Report, in full, each line of the material below in which the string "April" occurs.

◆ ◆ ◆

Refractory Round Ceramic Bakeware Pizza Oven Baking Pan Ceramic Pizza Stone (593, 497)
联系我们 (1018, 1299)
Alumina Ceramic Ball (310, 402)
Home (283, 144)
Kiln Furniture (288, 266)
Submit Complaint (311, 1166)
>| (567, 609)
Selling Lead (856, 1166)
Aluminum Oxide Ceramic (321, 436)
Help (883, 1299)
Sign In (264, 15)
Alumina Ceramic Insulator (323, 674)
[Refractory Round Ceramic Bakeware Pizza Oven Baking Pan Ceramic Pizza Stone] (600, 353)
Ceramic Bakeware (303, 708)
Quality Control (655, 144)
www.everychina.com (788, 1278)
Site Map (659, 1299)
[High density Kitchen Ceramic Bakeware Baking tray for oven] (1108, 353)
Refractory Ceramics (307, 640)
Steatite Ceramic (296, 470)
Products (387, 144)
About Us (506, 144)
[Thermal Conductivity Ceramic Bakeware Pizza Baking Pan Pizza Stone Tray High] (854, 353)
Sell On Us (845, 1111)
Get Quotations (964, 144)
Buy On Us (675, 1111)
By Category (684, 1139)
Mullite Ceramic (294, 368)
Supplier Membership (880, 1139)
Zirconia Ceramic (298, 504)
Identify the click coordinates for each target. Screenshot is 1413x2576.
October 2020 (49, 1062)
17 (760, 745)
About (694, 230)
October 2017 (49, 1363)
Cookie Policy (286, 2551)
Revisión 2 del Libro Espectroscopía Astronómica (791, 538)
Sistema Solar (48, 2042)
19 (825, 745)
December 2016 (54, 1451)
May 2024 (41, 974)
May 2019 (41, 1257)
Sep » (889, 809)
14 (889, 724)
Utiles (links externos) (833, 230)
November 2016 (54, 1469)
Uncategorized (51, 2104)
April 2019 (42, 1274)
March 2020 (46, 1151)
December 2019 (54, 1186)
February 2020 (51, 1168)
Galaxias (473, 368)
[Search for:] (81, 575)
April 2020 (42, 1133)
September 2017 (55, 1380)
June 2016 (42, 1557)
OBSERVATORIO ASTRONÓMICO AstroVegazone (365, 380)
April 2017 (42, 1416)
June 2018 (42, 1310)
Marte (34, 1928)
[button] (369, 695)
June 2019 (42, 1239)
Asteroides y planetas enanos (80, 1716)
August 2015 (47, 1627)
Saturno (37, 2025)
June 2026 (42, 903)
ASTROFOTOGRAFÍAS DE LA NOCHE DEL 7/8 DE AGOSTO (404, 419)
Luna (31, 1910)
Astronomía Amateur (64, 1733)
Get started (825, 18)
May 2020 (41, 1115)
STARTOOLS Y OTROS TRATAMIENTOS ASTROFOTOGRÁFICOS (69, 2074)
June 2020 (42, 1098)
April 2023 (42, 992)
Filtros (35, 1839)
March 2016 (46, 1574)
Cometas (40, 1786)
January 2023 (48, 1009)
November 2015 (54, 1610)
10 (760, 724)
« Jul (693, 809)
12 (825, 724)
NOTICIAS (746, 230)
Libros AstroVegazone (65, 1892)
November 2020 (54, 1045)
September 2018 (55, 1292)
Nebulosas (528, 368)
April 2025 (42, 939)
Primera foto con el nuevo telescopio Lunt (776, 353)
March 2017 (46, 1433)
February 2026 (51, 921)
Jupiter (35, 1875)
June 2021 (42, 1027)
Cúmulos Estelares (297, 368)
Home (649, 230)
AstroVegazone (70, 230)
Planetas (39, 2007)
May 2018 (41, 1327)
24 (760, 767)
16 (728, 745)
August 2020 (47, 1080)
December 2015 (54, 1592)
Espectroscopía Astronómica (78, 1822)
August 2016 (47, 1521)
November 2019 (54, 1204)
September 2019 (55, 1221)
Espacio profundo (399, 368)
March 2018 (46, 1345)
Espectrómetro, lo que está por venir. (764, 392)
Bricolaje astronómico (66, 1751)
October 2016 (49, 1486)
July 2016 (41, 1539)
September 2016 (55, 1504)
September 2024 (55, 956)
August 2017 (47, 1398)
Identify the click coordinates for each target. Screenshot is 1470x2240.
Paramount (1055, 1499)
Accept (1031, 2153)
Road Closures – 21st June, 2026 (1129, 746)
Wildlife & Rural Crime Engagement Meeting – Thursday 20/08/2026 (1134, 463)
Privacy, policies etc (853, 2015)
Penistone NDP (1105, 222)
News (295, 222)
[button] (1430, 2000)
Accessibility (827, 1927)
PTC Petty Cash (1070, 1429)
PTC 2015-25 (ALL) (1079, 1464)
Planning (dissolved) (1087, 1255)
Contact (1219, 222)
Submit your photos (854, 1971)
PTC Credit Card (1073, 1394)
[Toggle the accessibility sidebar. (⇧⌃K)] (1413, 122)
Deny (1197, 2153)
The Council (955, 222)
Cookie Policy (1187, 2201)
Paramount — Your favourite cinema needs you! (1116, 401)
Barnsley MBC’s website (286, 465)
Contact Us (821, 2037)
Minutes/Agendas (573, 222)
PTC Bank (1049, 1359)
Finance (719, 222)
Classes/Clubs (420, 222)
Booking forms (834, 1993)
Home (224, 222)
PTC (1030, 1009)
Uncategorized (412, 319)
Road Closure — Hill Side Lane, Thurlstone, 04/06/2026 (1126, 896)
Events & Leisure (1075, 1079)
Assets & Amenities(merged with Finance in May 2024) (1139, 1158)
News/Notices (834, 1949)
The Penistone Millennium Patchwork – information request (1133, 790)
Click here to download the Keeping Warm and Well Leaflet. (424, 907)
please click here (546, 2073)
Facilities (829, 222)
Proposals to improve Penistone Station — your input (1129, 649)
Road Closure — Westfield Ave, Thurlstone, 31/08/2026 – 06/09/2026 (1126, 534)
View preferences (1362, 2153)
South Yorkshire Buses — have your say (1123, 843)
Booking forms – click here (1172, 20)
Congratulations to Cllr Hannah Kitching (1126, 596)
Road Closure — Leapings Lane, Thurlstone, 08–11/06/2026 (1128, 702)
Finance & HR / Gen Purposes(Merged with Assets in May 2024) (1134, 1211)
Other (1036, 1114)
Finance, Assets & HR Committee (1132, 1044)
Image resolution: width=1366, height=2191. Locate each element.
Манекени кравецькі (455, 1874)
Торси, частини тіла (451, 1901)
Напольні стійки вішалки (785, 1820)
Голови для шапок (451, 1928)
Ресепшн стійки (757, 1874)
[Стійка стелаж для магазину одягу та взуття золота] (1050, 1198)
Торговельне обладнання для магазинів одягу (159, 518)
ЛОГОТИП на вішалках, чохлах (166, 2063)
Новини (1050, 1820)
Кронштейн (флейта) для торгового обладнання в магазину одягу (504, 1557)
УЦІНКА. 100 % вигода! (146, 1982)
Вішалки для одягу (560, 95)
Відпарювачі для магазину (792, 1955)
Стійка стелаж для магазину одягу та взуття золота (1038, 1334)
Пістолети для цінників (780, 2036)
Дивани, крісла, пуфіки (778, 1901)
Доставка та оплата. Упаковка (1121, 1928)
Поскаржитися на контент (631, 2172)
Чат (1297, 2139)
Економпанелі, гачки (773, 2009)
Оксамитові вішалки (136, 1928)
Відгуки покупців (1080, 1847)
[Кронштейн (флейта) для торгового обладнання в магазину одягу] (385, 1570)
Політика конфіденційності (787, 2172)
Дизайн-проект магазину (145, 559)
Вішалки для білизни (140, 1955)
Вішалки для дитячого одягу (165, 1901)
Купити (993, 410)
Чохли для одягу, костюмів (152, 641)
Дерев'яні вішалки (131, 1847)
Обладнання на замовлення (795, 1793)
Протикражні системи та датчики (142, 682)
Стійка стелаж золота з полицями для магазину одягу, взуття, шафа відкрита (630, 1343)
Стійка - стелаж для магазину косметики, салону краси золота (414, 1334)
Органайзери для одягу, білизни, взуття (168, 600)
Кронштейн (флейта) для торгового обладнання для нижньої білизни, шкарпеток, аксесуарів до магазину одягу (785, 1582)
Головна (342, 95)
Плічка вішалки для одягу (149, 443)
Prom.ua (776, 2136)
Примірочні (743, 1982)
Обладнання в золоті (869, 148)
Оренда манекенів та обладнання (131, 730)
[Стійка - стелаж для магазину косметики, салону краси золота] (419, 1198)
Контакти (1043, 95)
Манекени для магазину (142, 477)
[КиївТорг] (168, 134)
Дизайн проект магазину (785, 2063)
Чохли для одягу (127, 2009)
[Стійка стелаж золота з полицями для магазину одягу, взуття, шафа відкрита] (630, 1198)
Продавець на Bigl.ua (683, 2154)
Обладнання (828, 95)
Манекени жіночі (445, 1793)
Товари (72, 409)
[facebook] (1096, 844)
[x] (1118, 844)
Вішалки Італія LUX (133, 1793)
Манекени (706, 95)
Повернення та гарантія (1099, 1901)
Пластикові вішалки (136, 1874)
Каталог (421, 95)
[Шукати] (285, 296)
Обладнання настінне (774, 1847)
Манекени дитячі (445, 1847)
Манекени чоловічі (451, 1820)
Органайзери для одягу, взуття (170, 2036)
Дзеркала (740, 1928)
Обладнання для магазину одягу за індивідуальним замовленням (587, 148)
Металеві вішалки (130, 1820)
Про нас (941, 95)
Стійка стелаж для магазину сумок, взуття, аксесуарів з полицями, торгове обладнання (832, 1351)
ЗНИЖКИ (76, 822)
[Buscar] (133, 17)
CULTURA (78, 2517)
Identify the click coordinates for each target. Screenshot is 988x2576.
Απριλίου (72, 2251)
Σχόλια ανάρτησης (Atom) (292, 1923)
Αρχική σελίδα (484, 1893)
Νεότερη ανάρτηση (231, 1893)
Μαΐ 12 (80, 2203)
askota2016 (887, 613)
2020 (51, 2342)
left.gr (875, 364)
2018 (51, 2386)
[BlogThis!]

◆ ◆ ◆

→ **Written answer**
April 2019 (42, 1274)
April 2020 (42, 1133)
April 2017 (42, 1416)
April 2023 (42, 992)
April 2025 (42, 939)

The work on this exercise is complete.